▶ RAW DATA
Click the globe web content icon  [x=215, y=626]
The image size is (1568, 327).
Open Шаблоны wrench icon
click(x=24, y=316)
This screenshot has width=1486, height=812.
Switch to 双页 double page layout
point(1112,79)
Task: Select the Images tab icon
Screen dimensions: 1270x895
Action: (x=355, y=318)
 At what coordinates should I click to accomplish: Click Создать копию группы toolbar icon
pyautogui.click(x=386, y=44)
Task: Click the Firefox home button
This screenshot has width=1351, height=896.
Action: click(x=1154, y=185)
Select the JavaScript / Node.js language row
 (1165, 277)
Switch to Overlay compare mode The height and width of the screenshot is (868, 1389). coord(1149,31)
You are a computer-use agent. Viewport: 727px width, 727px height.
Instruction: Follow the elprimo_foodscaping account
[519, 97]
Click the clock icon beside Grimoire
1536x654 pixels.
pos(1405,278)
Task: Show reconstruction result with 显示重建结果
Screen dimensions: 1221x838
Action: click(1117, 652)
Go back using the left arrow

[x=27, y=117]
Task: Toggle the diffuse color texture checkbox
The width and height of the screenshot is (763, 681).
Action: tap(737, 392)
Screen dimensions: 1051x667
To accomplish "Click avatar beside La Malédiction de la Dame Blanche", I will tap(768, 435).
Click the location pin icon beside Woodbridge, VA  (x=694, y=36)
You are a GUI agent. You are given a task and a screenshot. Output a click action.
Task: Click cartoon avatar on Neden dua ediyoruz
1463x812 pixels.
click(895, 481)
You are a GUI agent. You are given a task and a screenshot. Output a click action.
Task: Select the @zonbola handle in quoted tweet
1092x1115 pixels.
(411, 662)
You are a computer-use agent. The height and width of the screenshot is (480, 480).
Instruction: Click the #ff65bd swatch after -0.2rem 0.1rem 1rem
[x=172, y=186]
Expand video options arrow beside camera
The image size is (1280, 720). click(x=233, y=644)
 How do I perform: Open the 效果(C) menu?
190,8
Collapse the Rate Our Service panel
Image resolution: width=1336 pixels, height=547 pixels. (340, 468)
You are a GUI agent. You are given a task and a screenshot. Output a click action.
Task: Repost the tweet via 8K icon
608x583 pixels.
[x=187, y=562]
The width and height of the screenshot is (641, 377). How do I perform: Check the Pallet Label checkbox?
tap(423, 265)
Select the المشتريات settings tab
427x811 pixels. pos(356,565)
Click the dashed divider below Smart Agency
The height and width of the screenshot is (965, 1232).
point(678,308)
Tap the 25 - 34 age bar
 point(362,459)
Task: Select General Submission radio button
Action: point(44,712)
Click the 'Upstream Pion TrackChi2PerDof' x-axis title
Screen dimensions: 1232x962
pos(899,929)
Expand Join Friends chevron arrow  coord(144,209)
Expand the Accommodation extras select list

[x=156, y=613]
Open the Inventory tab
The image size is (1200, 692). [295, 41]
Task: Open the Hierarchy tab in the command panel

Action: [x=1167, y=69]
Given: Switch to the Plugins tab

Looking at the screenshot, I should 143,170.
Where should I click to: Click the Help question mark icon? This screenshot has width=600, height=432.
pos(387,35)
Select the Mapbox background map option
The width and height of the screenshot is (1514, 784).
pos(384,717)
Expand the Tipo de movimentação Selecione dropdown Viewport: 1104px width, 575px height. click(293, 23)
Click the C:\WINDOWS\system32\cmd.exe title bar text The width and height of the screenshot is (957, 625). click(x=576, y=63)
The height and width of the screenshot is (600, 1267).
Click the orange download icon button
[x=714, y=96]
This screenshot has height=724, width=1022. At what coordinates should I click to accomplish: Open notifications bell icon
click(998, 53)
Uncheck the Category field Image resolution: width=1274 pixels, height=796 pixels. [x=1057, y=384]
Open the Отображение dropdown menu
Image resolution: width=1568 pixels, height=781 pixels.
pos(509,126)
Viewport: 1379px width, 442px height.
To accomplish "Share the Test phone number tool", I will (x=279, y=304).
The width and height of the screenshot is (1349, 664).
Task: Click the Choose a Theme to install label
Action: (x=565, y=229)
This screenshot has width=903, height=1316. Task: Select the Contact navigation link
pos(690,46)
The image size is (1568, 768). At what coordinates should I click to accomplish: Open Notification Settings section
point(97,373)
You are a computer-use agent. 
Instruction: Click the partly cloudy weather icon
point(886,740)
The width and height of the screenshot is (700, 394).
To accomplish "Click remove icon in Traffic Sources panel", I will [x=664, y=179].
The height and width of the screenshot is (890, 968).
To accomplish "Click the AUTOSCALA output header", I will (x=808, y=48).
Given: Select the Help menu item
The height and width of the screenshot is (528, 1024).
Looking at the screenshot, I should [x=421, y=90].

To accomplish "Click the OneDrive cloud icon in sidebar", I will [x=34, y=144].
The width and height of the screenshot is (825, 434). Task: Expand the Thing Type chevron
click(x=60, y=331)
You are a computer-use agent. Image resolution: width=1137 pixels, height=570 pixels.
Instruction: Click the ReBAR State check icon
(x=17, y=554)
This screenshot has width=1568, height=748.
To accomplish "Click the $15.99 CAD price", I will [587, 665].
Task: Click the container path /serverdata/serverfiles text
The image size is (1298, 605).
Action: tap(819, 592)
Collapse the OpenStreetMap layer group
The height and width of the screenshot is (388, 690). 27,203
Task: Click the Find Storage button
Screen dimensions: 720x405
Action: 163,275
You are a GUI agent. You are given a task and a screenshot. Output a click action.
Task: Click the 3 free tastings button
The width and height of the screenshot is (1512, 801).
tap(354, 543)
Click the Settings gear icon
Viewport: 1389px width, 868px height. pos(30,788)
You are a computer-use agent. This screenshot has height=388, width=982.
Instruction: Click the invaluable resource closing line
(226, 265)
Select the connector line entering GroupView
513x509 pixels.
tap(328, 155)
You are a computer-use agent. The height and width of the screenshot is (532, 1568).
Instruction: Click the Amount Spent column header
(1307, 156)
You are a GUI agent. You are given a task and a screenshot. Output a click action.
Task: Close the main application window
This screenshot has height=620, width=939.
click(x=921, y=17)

▶ INSTRUCTIONS FOR THE TASK
For an answer, give a copy of every line in the listing that holds the word "title".

▶ RESPONSE
Click the 'Upstream Pion TrackChi2PerDof' x-axis title
Click the C:\WINDOWS\system32\cmd.exe title bar text The width and height of the screenshot is (957, 625). click(x=576, y=63)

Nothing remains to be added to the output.